Input data:

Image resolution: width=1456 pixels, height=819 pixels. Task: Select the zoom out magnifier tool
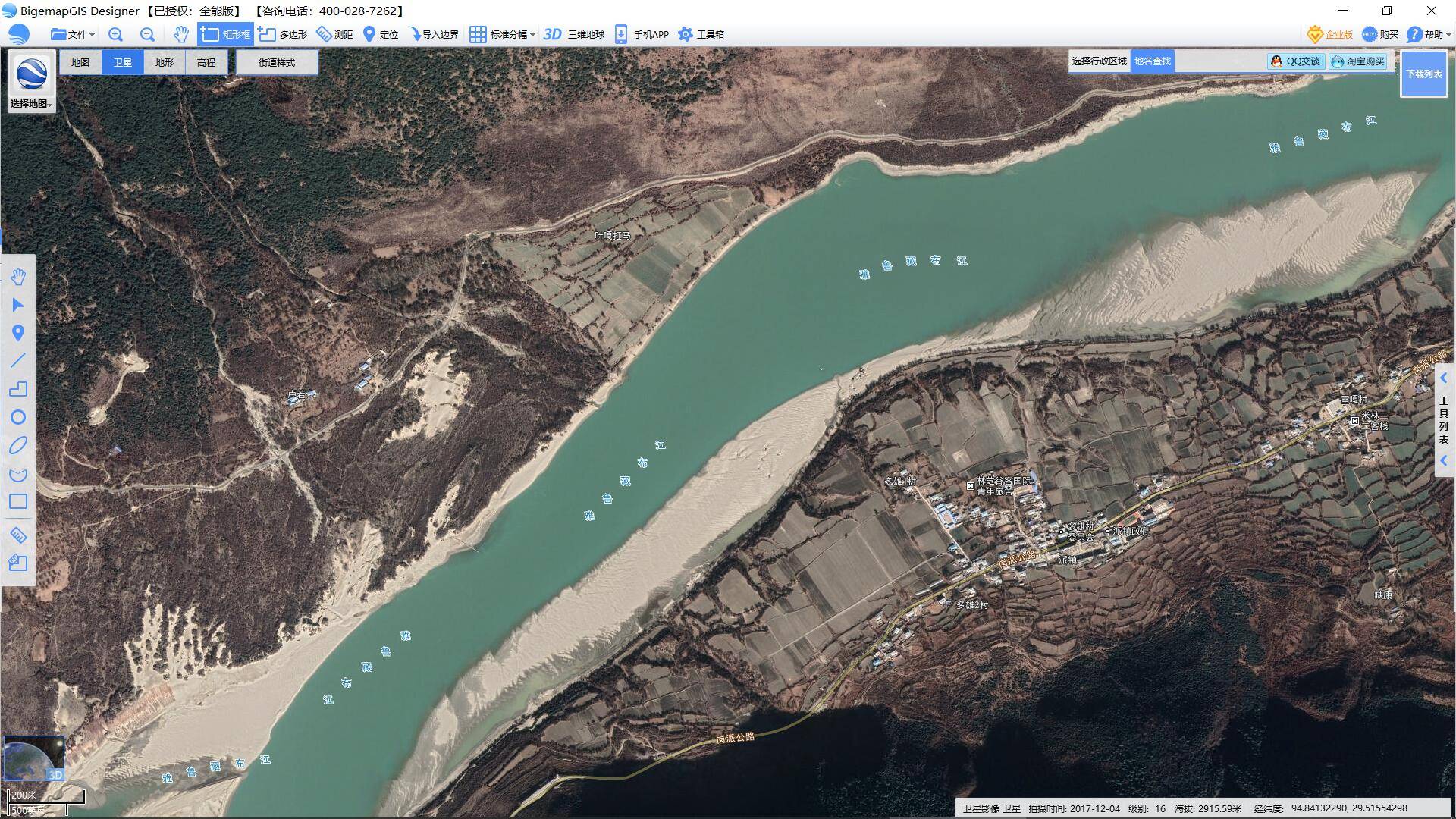coord(147,34)
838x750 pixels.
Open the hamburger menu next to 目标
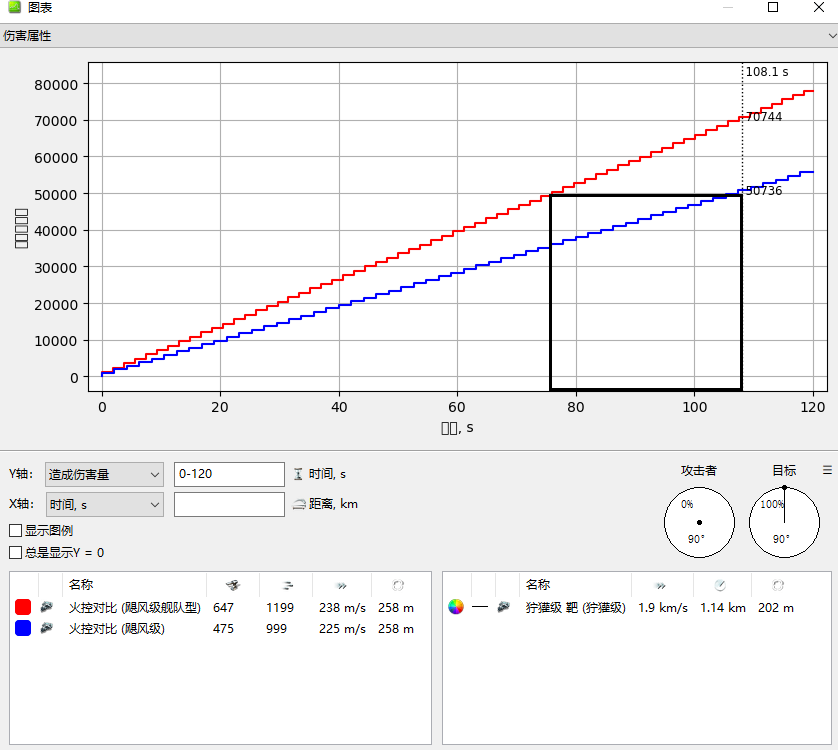click(x=827, y=470)
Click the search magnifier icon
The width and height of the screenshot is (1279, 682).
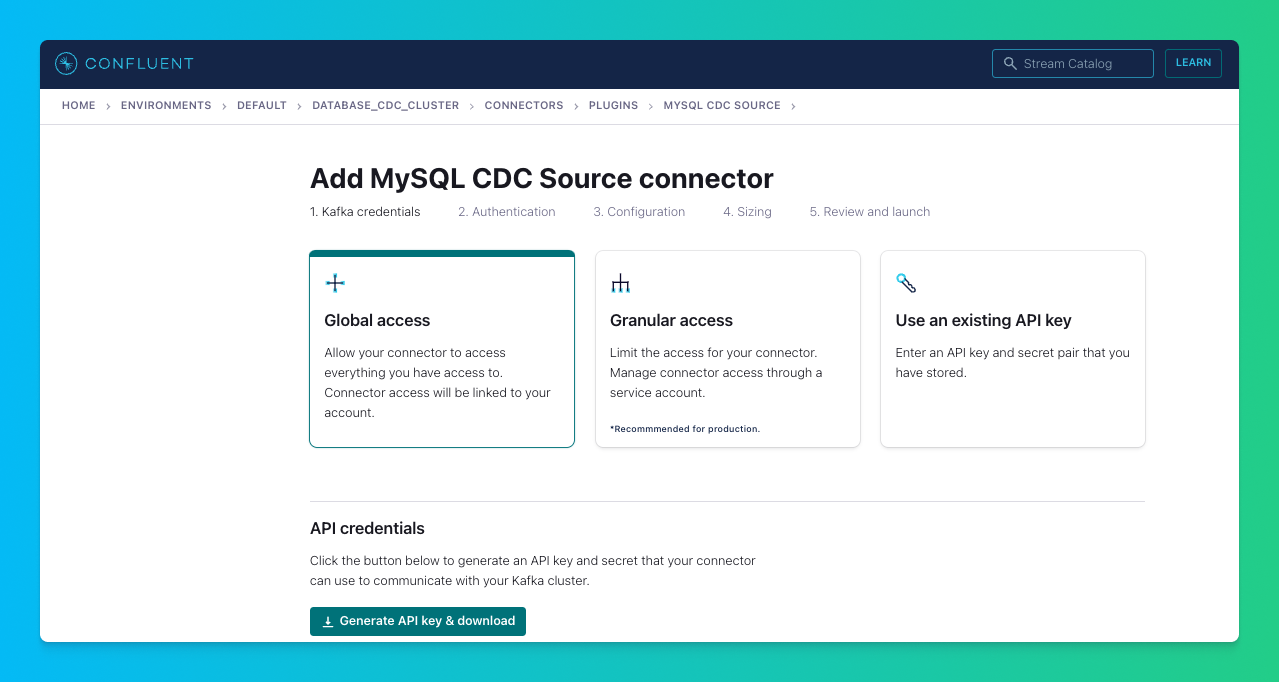pyautogui.click(x=1010, y=64)
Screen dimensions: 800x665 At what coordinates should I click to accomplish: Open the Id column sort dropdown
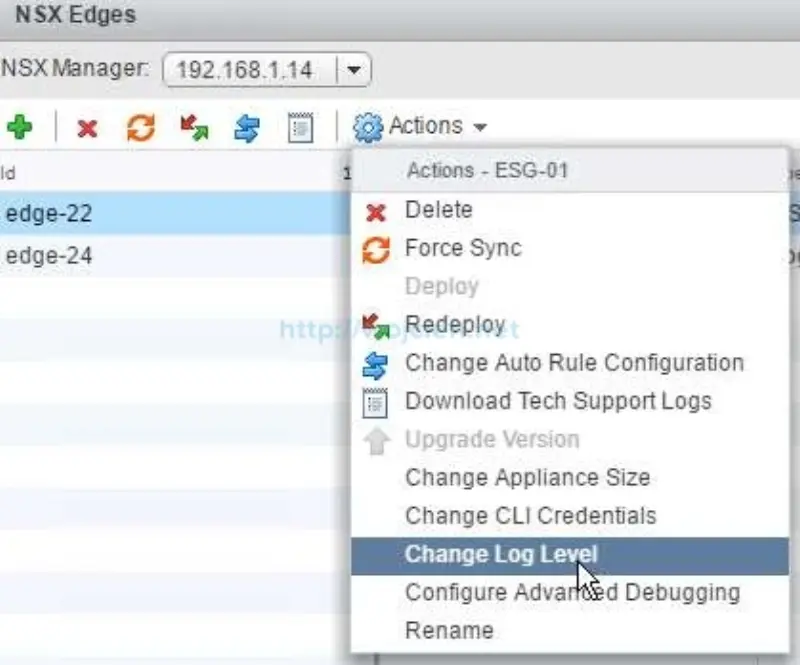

Try it: What you return should be all of the material above, exactly, and none of its pictures.

Response to the task:
Image resolution: width=1456 pixels, height=819 pixels. Task: Select the zoom out magnifier tool
coord(147,34)
838x750 pixels.
Open the hamburger menu next to 目标
click(x=827, y=470)
Click the search magnifier icon
The width and height of the screenshot is (1279, 682).
pyautogui.click(x=1010, y=64)
Screen dimensions: 800x665 At what coordinates should I click to accomplish: Open the Id column sort dropdown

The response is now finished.